Weingut Martin Netzl: Lagen-Liebe in Mundart
Mit zwölf Hektar Rebfläche gehört das Weingut Martin Netzl eher zu den kleineren Betrieben in Göttlesbrunn. Und damit auch in der Weinregion Carnuntum. Trotzdem sorgen die Weine seit längerer Zeit aufgrund ihres Charakters für ein gewisses Aufsehen. Ein wesentlicher Faktor dafür sind die unterschiedlichen Lagen.
Schon klar, Wendungen wie “den Charakter einer Lage herausarbeiten” sind meist ebenso abgedroschen wie “der Wein entsteht im Weingarten und nicht im Keller”. Das hört man inzwischen von fast jedem Winzer. Denn genau das ist ja schließlich der Trend. Vor allem im österreichischen Weinbau. Carnuntum bildet da keine Ausnahme. Wenn es um das Weingut Martin Netzl geht, gibt es da allerdings einen kleinen, aber entscheidenden Unterschied. Denn auf Martin Netzl (nicht verwandt mit den Winzern Franz und Christine Netzl) traf das schon zu, lange bevor die Charakterisierung der einzelnen Lagen derart in aller Munde – und in aller Winzerhände war.

• _Aufgabe a_: Tausche in der Liste von der Zeile mit „Given: Add phone for Google prompt“ bis zum Ende der Liste, beide Enden eingeschlossen, „phone“ gegen „email“ aus und gib diese Zeilen sonst unverändert wieder. Die Bilder lässt du in der Antwort weg.
Die Liste hat mit dem Lesetext nichts zu tun.

• _Die Liste_:

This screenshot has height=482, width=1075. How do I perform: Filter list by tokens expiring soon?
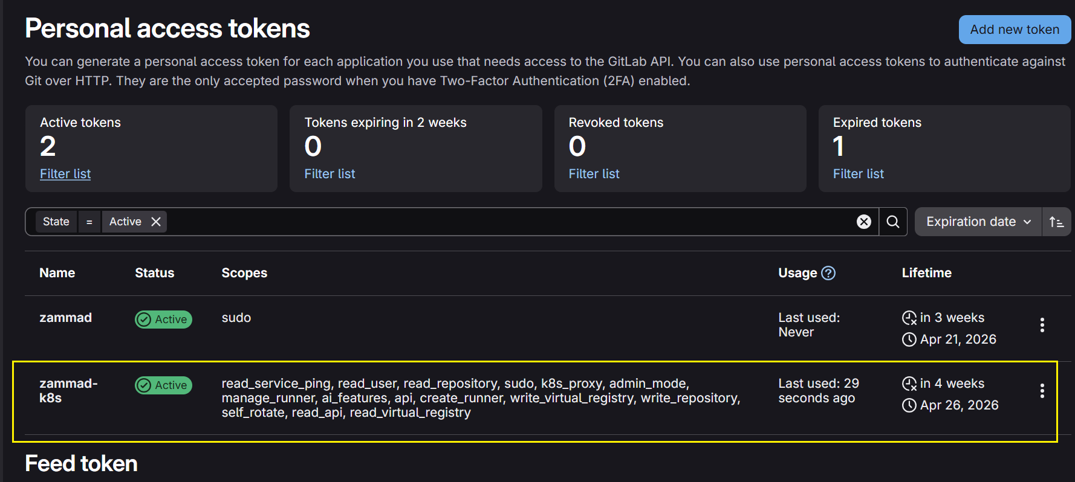[x=330, y=174]
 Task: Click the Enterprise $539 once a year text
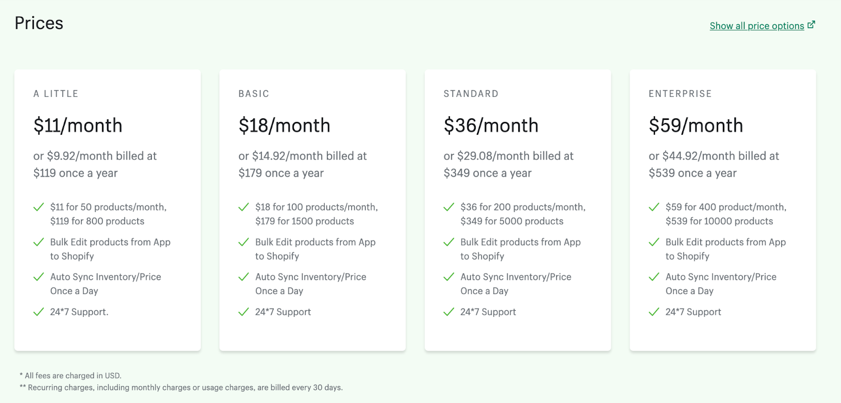pyautogui.click(x=692, y=173)
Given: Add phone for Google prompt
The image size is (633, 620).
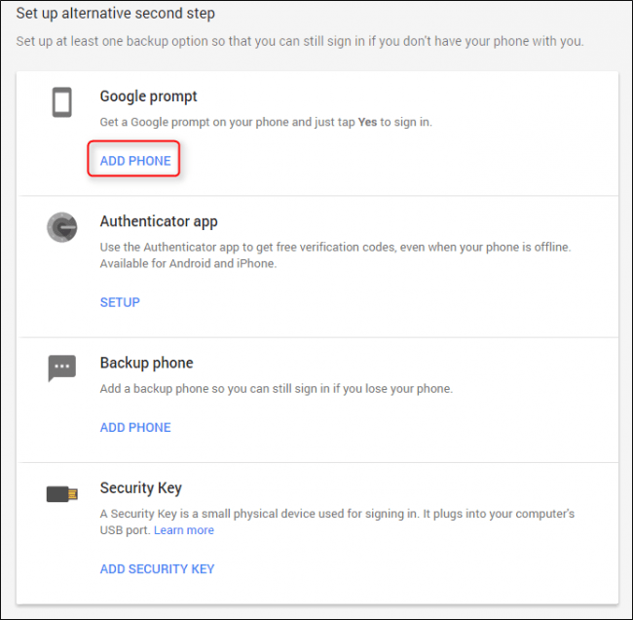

• _Aufgabe b_: Führe den Lesetext über das Weingut Martin Netzl dort weiter, wo er aufhört.

• _Schriftliche Antwort a_:
Given: Add email for Google prompt
The image size is (633, 620).

• _Schriftliche Antwort b_:
Nachdem er und sein Bruder Hans 1998 als dritte Generation in den väterlichen Betrieb (übrigens auch ein Hans) einstiegen, war sich Martin Netzl der großen Chance bewusst, die es für das Weingut gab. Der Weinskandal von 1985 war nachhaltig verdaut, Weintrinker wie Winzer setzten konsequent auf Qualität. Warum diese nicht auf die Spitze treiben? Aber eben nicht abgehoben oder gar verschwurbelt und verkopft, sondern ganz bodenständig und heimatverbunden.
Fässer aus dem eigenen Wald – Weingut Martin Netzl
Während sich Bruder Hans bis zu seinem Ausstieg im Jahr 2010 vor allem um den Vertrieb und das Marketing kümmerte, findet man den Weinbaumeister Martin Netzl seit jeher vor allem an zwei Orten: Im Weingarten oder im Weinkeller. Gut, manchmal ist der passionierte Jäger auch im Wald anzutreffen. Nicht nur zum jagen, sondern auch, um die Qualität des Holzes zu prüfen. Denn das war eine der Neuerungen, die er einführte: dass ein Teil des Holzes für die Fässer aus dem eigenen Wald kommt.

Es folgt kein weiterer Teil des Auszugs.